Monogram Pictures Corporation was an American film studio that produced mostly low-budget films between 1931 and 1953, when the firm completed a transition to the name Allied Artists Pictures Corporation. Monogram was among the smaller studios in the golden age of Hollywood, generally referred to collectively as Poverty Row. Lacking the financial resources to deliver the lavish sets, production values, and star power of the larger studios, Monogram sought to attract its audiences with the promise of action and adventure.

The company's trademark is now owned by Allied Artists International. The original sprawling brick complex which functioned as home to both Monogram and Allied Artists remains at 4376 Sunset Drive, utilized as part of the Church of Scientology Media Center (formerly KCET's television facilities).

History
Monogram was created in the early 1930s from two earlier companies; W. Ray Johnston's Rayart Productions (renamed Raytone when sound pictures came in) and Trem Carr's Sono Art-World Wide Pictures. Both specialized in low-budget features, a policy which continued at Monogram Pictures, with Carr in charge of production. Another independent producer, Paul Malvern, released 16 Lone Star western productions (starring John Wayne) through Monogram.

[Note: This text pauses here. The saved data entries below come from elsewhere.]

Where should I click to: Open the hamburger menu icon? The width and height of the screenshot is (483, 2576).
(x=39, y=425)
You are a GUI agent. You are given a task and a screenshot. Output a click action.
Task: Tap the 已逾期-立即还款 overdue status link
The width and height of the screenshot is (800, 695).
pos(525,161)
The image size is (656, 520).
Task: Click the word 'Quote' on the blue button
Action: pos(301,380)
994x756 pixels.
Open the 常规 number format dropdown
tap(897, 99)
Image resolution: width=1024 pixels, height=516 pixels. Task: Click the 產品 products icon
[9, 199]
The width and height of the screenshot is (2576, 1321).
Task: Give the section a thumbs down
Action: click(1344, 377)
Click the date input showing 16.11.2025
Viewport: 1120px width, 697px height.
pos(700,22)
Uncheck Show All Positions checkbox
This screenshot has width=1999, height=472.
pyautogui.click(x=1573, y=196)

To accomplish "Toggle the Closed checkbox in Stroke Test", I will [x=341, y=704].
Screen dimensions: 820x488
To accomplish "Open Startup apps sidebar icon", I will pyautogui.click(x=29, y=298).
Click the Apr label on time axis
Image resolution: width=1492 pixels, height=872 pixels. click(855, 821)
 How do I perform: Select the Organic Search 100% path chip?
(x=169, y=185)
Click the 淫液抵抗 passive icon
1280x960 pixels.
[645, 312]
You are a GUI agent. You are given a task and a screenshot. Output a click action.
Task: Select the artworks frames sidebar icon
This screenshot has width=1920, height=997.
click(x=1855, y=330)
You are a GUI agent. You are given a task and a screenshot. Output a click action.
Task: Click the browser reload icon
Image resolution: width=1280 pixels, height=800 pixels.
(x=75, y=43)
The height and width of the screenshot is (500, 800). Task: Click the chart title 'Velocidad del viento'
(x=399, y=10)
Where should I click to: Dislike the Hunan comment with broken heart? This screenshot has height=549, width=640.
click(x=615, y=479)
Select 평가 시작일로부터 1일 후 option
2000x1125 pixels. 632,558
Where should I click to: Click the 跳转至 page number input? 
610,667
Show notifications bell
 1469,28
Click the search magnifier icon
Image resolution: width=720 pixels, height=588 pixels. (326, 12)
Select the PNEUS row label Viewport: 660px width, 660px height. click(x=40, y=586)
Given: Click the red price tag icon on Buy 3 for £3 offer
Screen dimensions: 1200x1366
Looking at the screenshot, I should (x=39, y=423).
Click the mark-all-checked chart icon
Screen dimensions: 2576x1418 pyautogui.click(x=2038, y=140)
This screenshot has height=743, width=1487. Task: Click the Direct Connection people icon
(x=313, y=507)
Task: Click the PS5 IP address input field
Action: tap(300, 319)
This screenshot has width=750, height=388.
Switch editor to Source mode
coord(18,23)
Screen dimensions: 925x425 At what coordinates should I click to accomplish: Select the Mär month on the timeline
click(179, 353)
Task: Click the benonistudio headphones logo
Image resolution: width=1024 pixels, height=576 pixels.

The backbone of the studio's early days was a father-son partnership: writer/director Robert N. Bradbury and cowboy actor Bob Steele (born Robert A. Bradbury). Bradbury wrote almost all of the early Monogram and Lone Star westerns and directed many of them himself. Monogram offered a selection of film genres, including action melodramas, classics, and mysteries. In its early years, Monogram could seldom afford big-name movie stars and would employ either former silent-film actors who were idle (Herbert Rawlinson, William Collier Sr.) or young featured players (Ray Walker, Wallace Ford, William Cagney, Charles Starrett).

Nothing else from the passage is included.